A story within a story. All of Levithan’s books feel like this; they’re eggs or nuts, where something more is contained than what we’re first presented with. This one is like an egg with a double yolk, and it’s so elegantly put together that I kept stopping and thinking about the care involved in telling a story this way. I’ve enjoyed Levithan’s work, and was excited to see what he’d write for a middle grade audience, and I think this is better than any of his other works.

Censorship is a tough thing to write a novel about – it’s so easy to make it flat and polemic at the same time – and I admire the way Levithan meets it head on in this remarkable book, without letting the concept engulf the story. The characters are like all Levithan’s characters: clear-voiced, confident (even the ‘shy’ ones), and precocious in their vocabularies and ideas.

Here’s the thing: I don’t find Levithan’s YA characters approachable. This is partly, of course, because I’m not the target audience. As a teenager I didn’t read fiction to feel inadequate or to worry that I was doing whatever age I was wrong, and yet I ran into it constantly and left a lot of never to be reread books in my wake. I suspect I’d have been intimidated by Levithan’s hyper-articulate and emotionally aware teens. But I find the middle school characters in this novel both relatable and appealing, and at no point did I feel like I was reading about adults thinly frosted with adolescence.

These kids are still kids. They’re not small 30 year olds and that stays consistent as the story moves between the different voices: there’s a first person narrator telling part of the tale, there’s the story-inside-the-story, and there’s the third-person story. It’s important that middle grade readers are given careful and clever writing like this; it matters so much to teach awareness of structure and syntax.

In spite of my lukewarm feelings about the characters in Levithan’s novels for a YA audience – I’d be happy to know them all, they’d be great to have as students in a writing workshop or as occasional customers at my imaginary bookstore, but I wouldn’t want to be trapped in a train car in a snowstorm over a weekend with them – but I genuinely liked these kids. I also liked the approach to censorship and book banning where we get the story in question as we get the people affected by the parents’ – to me – astonishingly nonsense reaction.

I grew up in the 70s and 80s in San Francisco and the north bay. This kind of thing didn’t happen there. There was a book called Annie on My Mind by Nancy Garden – to whom Levithan dedicates this novel – that our school library had, along with Happy Endings Are All Alike by Sandra Scoppetone and a couple of others that had gay or lesbian characters. Nobody ever said “this book is dangerous” and other than being told I was too young to read DH Lawrence when I was 10, I don’t recall ever being denied a book because of content.

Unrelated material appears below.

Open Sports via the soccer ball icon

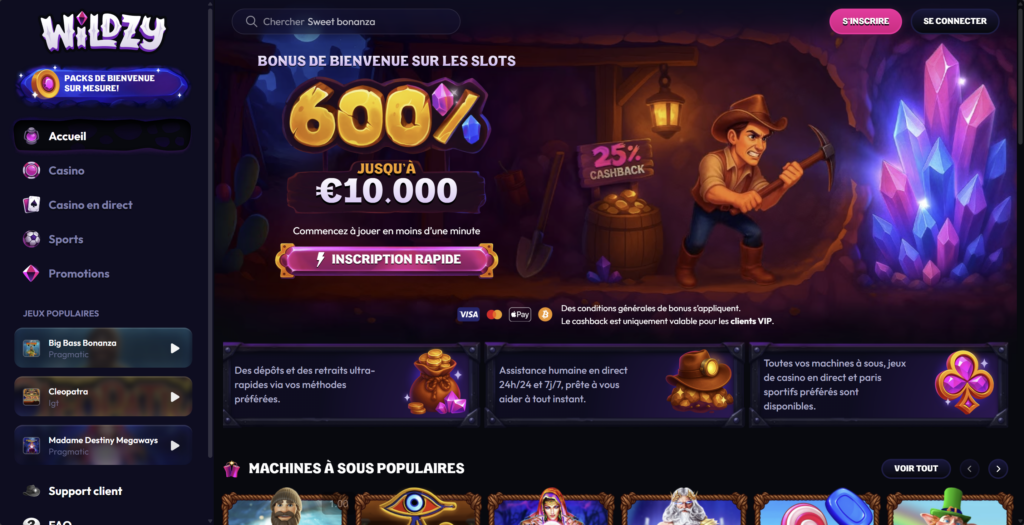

So stories like the ones in the news take me by surprise. That there are parents who are so insecure in the teachings of their church or of the soundness of their own values that they think reading a novel can undo them is baffling to me. The idea that learning homosexuality exists will make your kid gay is preposterous. And yet, that’s the US today. Even in progressive areas there are pockets of idiots who want to remove books from libraries.

What’s scary is that there are people on the left doing this, too. And it makes it easier to ban Rainbow Rowell if we are also banning Twain or Hemingway. Most kids won’t think about the reason for a ban, particularly if they don’t have access to the books; they’ll take away this: if you read something and think it’s bad you can make sure nobody else can read it.

Are there bad books? Absolutely. Are there bigoted books? Again, yes. But banning them or burning them isn’t the solution. That is what a reader will hopefully take away from this book, along with the ability to articulate how they feel about censorship and an awareness of how much nonsense adults perpetrate in the name of protecting them from ideas.

One of the things I enjoyed about this book in the moment was the way Levithan spoofs the milky-tea quality of the writing in US middle grade fiction – his adventure story is the kind of mass-market thing that makes me angry, because it’s formulaic and chunters along like one of those little trains at zoos, and we need to expect more from writers than dunt-da-dunting sentences and excessive adverbs whenever anyone speaks. It’s brilliant here, though, and I think the reader will see the contrast between the rest of the story and the story that the parents want to ban.

I highly recommend it and look forward to more of Levithan’s writing for a middle-grade audience.

I received an advance copy of this book from NetGalley in exchange for an honest review.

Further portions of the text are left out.